Soy una mujer honesta aunque haya vendido mi cuerpo durante más de veinte años. Tal vez suene a disculpa freudiana y pisoteada alegar que mi padre fue el culpable de que mi vida se encaminara por turbias veredas en lugar de por aquel camino recto que siempre deseé. Alí Qutayba, que así se llamaba mi padre, era un viejo comerciante árabe, no sé si palestino, egipcio o norteafricano. Nunca hablaba de su pasado, sólo de su llegada a esta ciudad, ya a las puertas de la decrepitud. Tal vez por dinero, se casó con mi madre, una mujer al borde del climaterio que murió al echarme al mundo. En fin, que me crié bajo la mirada atenta y represiva del viejo Alí, dueño entonces de una tienda de souvenirs para los turistas, en la que se vendía sobre todo restos de piedras cristalizadas, pizarras de colores extraños y dioritas adulteradas de color verdoso. Adornaban el escaparate, en medio de encajes de Hong-Kong y bisutería de plata muy aleada, dos enormes geodas y una espectacular rosa del desierto que crecía por reacción química si se la regaba. La joya del escaparate, que no estaba en venta, era una lápida con extrañas inscripciones. Mucho valor no tendría en cuanto que nadie la reclamó para un museo, pero el viejo decía que su material semejaba al de la piedra Roseta y a la diorita del Código de Hammurabi. Diabasa era su nombre geológico, y el de la tienda, y el que yo recibiría como apodo cuando me dedicara a la deshonesta vida que no quería.

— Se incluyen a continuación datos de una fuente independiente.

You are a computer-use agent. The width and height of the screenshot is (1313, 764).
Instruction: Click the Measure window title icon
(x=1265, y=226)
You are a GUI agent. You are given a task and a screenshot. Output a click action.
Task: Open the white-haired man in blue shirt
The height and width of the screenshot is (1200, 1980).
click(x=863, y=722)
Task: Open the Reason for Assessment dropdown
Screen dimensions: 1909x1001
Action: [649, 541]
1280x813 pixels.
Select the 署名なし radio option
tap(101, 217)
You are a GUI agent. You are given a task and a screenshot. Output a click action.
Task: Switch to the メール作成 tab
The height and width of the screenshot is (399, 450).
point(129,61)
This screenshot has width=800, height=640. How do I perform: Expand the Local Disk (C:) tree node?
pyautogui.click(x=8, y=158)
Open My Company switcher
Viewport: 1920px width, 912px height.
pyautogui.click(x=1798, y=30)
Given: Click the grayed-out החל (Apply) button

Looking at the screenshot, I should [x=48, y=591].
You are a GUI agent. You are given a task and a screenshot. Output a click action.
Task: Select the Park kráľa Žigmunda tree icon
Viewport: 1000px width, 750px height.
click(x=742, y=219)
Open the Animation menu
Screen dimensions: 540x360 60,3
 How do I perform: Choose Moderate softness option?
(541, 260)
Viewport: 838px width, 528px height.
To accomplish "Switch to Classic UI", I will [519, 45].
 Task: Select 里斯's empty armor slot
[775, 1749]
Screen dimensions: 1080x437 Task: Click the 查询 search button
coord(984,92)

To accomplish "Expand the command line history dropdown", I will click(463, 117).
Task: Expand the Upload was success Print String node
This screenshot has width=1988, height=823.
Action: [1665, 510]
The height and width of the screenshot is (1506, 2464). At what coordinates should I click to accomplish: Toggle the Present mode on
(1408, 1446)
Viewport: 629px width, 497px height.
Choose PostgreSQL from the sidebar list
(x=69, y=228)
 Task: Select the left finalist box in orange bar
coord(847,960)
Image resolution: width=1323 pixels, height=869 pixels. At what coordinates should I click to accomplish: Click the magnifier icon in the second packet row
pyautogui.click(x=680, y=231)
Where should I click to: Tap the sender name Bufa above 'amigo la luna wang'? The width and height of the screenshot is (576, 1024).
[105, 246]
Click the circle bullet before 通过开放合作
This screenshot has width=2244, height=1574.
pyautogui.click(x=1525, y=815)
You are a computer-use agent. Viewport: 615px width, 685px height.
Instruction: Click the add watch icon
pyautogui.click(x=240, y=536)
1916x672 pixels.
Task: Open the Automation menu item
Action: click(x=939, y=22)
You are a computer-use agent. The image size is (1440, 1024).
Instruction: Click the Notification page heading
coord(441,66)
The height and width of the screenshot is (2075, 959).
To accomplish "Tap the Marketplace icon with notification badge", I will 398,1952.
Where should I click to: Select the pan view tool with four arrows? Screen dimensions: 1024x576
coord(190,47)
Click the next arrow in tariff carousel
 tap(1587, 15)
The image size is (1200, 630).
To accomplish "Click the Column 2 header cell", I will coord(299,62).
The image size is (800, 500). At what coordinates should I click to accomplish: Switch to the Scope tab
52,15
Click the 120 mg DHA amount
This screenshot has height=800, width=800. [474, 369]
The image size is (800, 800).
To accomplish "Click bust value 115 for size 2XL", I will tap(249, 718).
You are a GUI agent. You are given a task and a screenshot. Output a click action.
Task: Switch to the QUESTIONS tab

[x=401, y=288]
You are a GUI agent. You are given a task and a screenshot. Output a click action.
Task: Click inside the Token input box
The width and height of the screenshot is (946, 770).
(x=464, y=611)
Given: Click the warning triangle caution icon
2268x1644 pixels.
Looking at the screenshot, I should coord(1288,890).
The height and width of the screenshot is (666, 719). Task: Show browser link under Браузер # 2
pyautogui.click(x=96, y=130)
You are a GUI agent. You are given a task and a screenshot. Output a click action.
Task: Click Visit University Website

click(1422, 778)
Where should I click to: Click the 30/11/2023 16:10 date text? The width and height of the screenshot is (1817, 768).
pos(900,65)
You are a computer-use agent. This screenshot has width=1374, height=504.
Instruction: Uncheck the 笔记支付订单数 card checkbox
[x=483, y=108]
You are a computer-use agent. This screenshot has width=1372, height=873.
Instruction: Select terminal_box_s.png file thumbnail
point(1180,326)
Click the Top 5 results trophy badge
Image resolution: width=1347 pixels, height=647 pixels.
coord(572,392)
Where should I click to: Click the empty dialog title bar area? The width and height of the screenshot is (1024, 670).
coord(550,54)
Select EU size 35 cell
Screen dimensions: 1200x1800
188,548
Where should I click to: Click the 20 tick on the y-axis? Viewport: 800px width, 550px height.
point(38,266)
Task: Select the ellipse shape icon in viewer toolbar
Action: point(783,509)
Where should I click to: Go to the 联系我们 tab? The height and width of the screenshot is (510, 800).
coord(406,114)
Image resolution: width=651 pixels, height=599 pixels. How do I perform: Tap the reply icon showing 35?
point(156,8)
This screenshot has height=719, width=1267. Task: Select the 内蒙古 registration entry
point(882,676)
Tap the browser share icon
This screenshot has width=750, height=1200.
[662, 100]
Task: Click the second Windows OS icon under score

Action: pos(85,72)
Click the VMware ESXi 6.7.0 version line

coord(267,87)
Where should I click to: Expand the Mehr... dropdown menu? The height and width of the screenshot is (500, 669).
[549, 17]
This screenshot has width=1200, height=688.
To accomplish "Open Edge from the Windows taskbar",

El viejo murió y la tienda se vino abajo. Yo creo que mi padre se dedicaba a negocios más turbios que vender piedras a los turistas. Fue entonces, con apenas diecisiete años, cuando apareció mi primo Husaynd y en menos de un mes pasé de la más absoluta miseria a una vida casi regalada en espera del nacimiento de Sora, una niña que llegaría a propiciar el rechazo de su padre, un hombre disperso que – entonces empecé a saberlo – despreciaba a todas las mujeres.
Aunque mi boda con Husaynd fue una necesidad, supe muy pronto que estaba enamorada. Apenas sentí su repudio, me esforcé en agradarle, y él se aprovechaba haciéndome complacer a sus amigos. En pocos meses, Husaynd dejó de interesarse por el trabajo y sobrevivía gracias al dinero que mis encuentros con otros hombres le producían. Pero yo le amaba y sólo deseaba que no se fuera. Un día se marchó, y quise reaccionar como la mujer honesta que soy, pero ya todos me conocían en la ciudad y sólo encontraba trabajo si me ofrecía como la puta Diabasa. Husaynd aparecía de vez en cuando – a veces tardaba años – y Sora empezó a hablar con su nombre en los labios. La niña creció lejos del ambiente de proxenetas, traficantes y ladrones en que yo me movía. Cuando la iba a ver al internado siempre me recibía con cara de fastidio, y enseguida me preguntaba por Husaynd. Las veces que pasaba temporadas conmigo, yo dejaba de trabajar, y veía con horror cómo la niña se interesaba por los hombres, el dinero y las cosas que sólo consiguen los pobres si se apartan del camino recto. Yo soy honesta, si he hecho cosas indecorosas ha sido por amor a Sora y a Husaynd, nunca he deseado pieles, joyas o perfumes, y menos de forma indebida.
Ayer Sora cumplió quince años. Cuando fui a buscarla al internado ya no estaba. La Directora me dijo que se había ido con su padre. Los busqué por toda la ciudad inútilmente. Rendida por el cansancio llegué a casa cuando amanecía y me quedé dormida en el sillón. Me despertó el ruido de las pulseras que Sora agitaba ante mis ojos cerrados. Olía a dinero; detrás de ella, Husaynd sonreía, satisfecho por la felicidad de Sora.
-¿De dónde has sacado esa ropa, ese reloj, ese perfume…?
-…Y este dinero –dijo Sora mientras apiñaba un fajo de billetes entre sus manos-; me los han dado unos amigos de papá.
Comprendí enseguida que Husaynd había vendido a su hija. Pero ella no parecía estar disgustada, al contrario, se la veía muy feliz. Con rabia, le abrí la garganta a Husaynd y le partí en dos el corazón a Sora con el cuchillo grande. No soporta la deshonestidad; Husaynd era un mal hombre y Sora no era de corazón recto como yo; por eso se lo partí, Sora, mi hija, tenía el alma de puta. Por ellos, por las dos únicas personas que he amado, me he visto en el arroyo de la indecencia; a partir de ahora estaré sola y podré dejar de llamarse Diabasa. Nada me impide ser lo que siempre quise: una mujer honesta.